Grouping: I have found that grouping my items gives them greater presence. This kind of grouping does not feel as cluttered as a scattering throughout the room.
Grouping allows you to create relationships between different sizes and shapes. Suddenly the collection becomes a single bold statement greater than the sum of its parts.
Consistency: The rule of consistency is a natural for collections. Choose pieces for grouping based on a common feature to create coherence. This commonality can be color, shape, style, texture or even common purpose of the objects. I have a small collection of funky pitchers and vases from the twenties and thirties. Grouped on the mantelpiece the various shapes, sizes and colors are brought together both by the recognizable design style of their era and their common purpose as containers. They make a cheerful and light-hearted tableau. Likewise, grouping items of a single color creates impact and calls attention to objects that might not be noticed without a supporting cast. Consistency reinforces the grouping as a whole and allows it to be seen.

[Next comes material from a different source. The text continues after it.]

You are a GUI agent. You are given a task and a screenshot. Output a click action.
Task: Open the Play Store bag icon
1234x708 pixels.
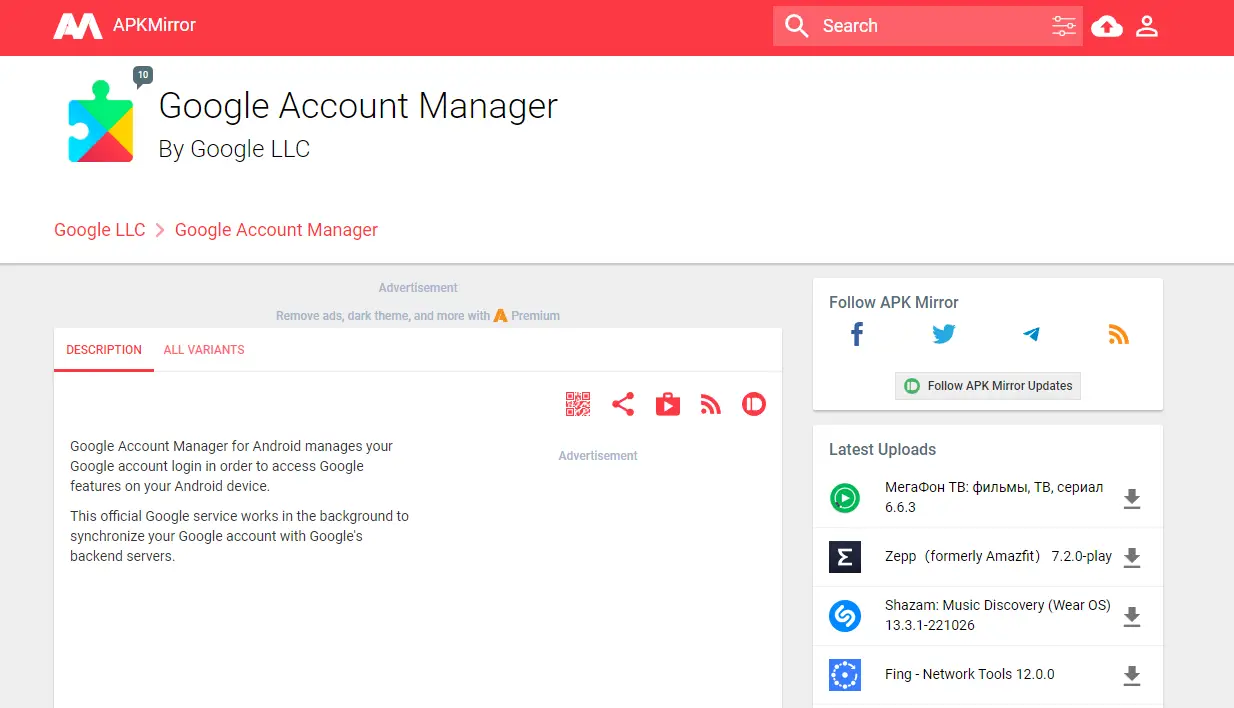668,404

Contrast: Flip consistency on its ear. Juxtapose objects that are opposites in shape, color or texture - smooth with rough, light with dark, organic with inorganic, large with small. For example: point up the textural, organic quality of antlers by arranging them with smooth shiny objects such as glass paperweights and a silver bowl. Point out the beautiful color and shape of a yellow vase by filling it with blue flowers. Contrast showcases the unique quality of objects by emphasizing their differences. Try displaying items in surprising ways and configurations. Bring shells up by displaying them in a tall glass cylinder vase. Mount typewriters on the wall and globes on the ceiling!
Framing: Hang or lean an empty frame or a framed mirror behind your collection. This strategy literally demands attention by “framing” the collection creating drama and depth. In my dining room, silver and glass candlesticks unified by white candles mass together in front of a silver framed mirror. The sparkle of candlesticks with the flickering warmth of candlelight multiplied in the mirror is magical. Less literal frames can work too. A mantle, entry table, box, shelf or window can bring focus to your collection.Years ago glass shelving fitted into window frames brought light through my aunt’s collection of colored glass “knick-knacks”…still a charming idea. Or, think about setting the stage for your special collection on a strikingly painted accent wall.
Hanging: Consider having special collections professionally framed or mounted for hanging. I have seen this done beautifully with items as diverse as christening gowns, silver spoons, fishing flies and antique Chinese screen panels. This approach allows you to enjoy the artifact or collection more fully, and professional framing/mounting protects and preserves your collectables.
Standing Alone: Some objects are too large, too important or too unusual for grouping. These beauties should be given space to shine. Consider placing such objects on lifts or pedestals to emphasize their singularity.
If you don’t want your home frozen in time, change collections and arrangements occasionally. I like to change table-scapes and mantle displays using colors and textures that echo the season. Shells, feathers and brightly colored flower vases come out in summer. Pinecones, russet candles and amber glass paperweights greet the fall. Put a few things in storage, and bring other things out to enjoy in new, surprising combinations. You might also really enjoy shopping in your own storage cupboard. It can feel as satisfying as scoring a new find at a garage or estate sale!